Plain Language Summary
We created multiple blueprints for the United States to reach zero or negative CO2 emissions from the energy system by 2050 to avoid the most damaging impacts of climate change. By methodically increasing energy efficiency, switching to electric technologies, utilizing clean electricity (especially wind and solar power), and deploying a small amount of carbon capture technology, the United States can reach zero emissions without requiring changes to behavior. Cost is about $1 per person per day, not counting climate benefits; this is significantly less than estimates from a few years ago because of recent technology progress. Models with more detail than used in the past revealed unexpected synergies, counterintuitive results, and tradeoffs. The lowest‐cost electricity systems get >80% of energy from wind and solar power but need other resources to provide reliable service. Eliminating fossil fuel use altogether is possible but higher cost. Restricting biomass use and land for renewables is possible but could require nuclear power to compensate. All blueprints for the United States agree on the key tasks for the 2020s: increasing the capacity of wind and solar power by 3.5 times, retiring coal plants, and increasing electric vehicle and electric heat pump sales to >50% of market share.
The Paris Agreement calls for “holding the increase in the global average temperature to well below 2°C above pre‐industrial levels and pursuing efforts to limit the temperature increase to 1.5°C (UNFCCC, 2015).” Moreover, avoiding the worst impacts of climate change may require not only staying below 1.5°C but a return to 1°C by 2100 (Hansen et al., 2013). Climate outcomes of 2°C, 1.5°C, and 1°C are associated with end of century atmospheric CO2 concentrations of roughly 450, 400, and 350 ppm, respectively, entailing global net CO2 emissions trajectories that reach zero by roughly 2070, 2055, and 2040 and are negative thereafter (Hansen et al., 2017; IPCC, 2018).
This paper examines specific pathways by which emissions reductions consistent with these trajectories can be achieved in the United States.

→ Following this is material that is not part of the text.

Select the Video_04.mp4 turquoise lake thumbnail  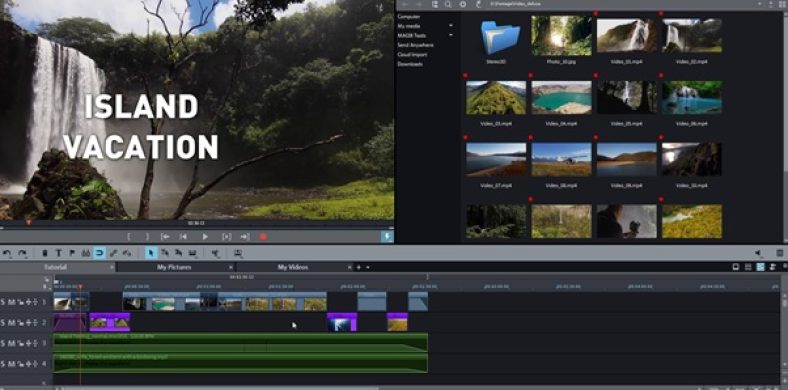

We focus on reductions in energy and industrial (E&I) CO2, which constitutes more than 80% of current gross U.S. greenhouse gas (GHG) emissions (U.S. EPA, 2019a). We combined our modeled results for E&I with published values for non‐CO2 GHG emissions and the land CO2 sink to obtain a range of economy‐wide CO2e values for comparison to global trajectories and policy targets adopted by United States and other jurisdictions, including “80% by 2050,” “net zero by 2050,” and “350 ppm by 2100” (Le Quéré et al., 2018; U.S. Climate Alliance, 2020).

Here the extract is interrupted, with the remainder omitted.